Whalen Andrew, Hoppitt William J E
School of Biology, University of St. Andrews St. Andrews, UK.
School of Biology, University of Leeds Leeds, UK.
Front Psychol. 2016 Apr 5;7:409. doi: 10.3389/fpsyg.2016.00409. eCollection 2016.
A number of recent studies have used Network Based Diffusion Analysis (NBDA) to detect the role of social transmission in the spread of a novel behavior through a population. In this paper we present a unified framework for performing NBDA in a Bayesian setting, and demonstrate how the Watanabe Akaike Information Criteria (WAIC) can be used for model selection. We present a specific example of applying this method to Time to Acquisition Diffusion Analysis (TADA). To examine the robustness of this technique, we performed a large scale simulation study and found that NBDA using WAIC could recover the correct model of social transmission under a wide range of cases, including under the presence of random effects, individual level variables, and alternative models of social transmission. This work suggests that NBDA is an effective and widely applicable tool for uncovering whether social transmission underpins the spread of a novel behavior, and may still provide accurate results even when key model assumptions are relaxed.
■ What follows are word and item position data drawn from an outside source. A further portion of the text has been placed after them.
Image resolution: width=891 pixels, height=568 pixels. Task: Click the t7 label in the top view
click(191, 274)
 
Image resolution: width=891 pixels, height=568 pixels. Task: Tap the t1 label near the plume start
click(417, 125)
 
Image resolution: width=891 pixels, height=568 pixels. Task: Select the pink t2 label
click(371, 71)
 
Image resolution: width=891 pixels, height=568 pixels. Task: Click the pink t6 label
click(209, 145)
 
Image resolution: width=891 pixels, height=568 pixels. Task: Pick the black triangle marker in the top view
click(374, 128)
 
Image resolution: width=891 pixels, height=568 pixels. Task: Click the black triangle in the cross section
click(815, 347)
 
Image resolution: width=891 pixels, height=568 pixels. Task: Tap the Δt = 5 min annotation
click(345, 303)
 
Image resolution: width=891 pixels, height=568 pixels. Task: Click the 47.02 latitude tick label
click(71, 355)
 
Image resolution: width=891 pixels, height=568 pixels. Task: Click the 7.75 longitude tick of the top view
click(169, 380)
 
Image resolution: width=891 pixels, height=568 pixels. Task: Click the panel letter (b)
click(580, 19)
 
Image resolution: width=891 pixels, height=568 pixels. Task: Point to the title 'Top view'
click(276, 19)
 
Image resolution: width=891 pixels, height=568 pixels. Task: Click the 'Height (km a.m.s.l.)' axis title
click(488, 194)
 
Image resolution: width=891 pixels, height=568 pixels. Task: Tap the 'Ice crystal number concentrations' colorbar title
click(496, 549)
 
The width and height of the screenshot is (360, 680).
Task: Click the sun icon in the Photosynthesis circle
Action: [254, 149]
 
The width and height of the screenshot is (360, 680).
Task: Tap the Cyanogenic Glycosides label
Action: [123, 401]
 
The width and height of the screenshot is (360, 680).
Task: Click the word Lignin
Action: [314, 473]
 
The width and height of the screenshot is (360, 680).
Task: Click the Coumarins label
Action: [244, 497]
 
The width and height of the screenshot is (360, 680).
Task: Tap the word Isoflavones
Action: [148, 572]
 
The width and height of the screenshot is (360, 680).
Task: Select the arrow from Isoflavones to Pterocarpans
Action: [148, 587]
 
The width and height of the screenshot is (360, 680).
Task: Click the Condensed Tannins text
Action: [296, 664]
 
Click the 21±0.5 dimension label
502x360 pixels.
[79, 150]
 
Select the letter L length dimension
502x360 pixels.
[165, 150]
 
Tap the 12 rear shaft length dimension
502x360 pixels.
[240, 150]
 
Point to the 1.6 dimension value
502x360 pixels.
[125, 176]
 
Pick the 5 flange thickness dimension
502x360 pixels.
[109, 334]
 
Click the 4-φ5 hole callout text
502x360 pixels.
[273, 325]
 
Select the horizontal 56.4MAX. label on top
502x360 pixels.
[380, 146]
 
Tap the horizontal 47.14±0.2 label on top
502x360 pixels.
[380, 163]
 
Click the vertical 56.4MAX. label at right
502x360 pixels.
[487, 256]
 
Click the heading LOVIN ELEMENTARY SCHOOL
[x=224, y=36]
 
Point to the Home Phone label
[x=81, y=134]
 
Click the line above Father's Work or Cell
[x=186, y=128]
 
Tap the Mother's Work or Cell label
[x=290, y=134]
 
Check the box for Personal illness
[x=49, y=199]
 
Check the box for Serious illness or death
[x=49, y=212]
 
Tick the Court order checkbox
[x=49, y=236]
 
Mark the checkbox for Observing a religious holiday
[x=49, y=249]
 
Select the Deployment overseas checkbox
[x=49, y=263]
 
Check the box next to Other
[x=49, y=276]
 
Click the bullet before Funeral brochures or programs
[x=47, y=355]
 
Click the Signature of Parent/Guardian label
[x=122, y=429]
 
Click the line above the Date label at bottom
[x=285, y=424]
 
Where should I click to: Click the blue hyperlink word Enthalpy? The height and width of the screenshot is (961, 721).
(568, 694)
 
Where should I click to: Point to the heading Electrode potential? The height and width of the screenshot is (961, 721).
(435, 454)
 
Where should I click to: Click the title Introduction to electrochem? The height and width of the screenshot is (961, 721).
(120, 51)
最近的一些研究使用基于网络的扩散分析(NBDA)来检测社会传播在新行为在人群中传播中的作用。在本文中,我们提出了一个在贝叶斯环境中执行NBDA的统一框架,并演示了如何将渡边赤池信息准则(WAIC)用于模型选择。我们给出了将此方法应用于获取时间扩散分析(TADA)的具体示例。为了检验该技术的稳健性,我们进行了大规模模拟研究,发现使用WAIC的NBDA在广泛的情况下,包括存在随机效应、个体水平变量和社会传播替代模型的情况下,都能恢复正确的社会传播模型。这项工作表明,NBDA是一种有效且广泛适用的工具,可用于揭示社会传播是否是新行为传播的基础,并且即使关键模型假设放宽,仍可能提供准确的结果。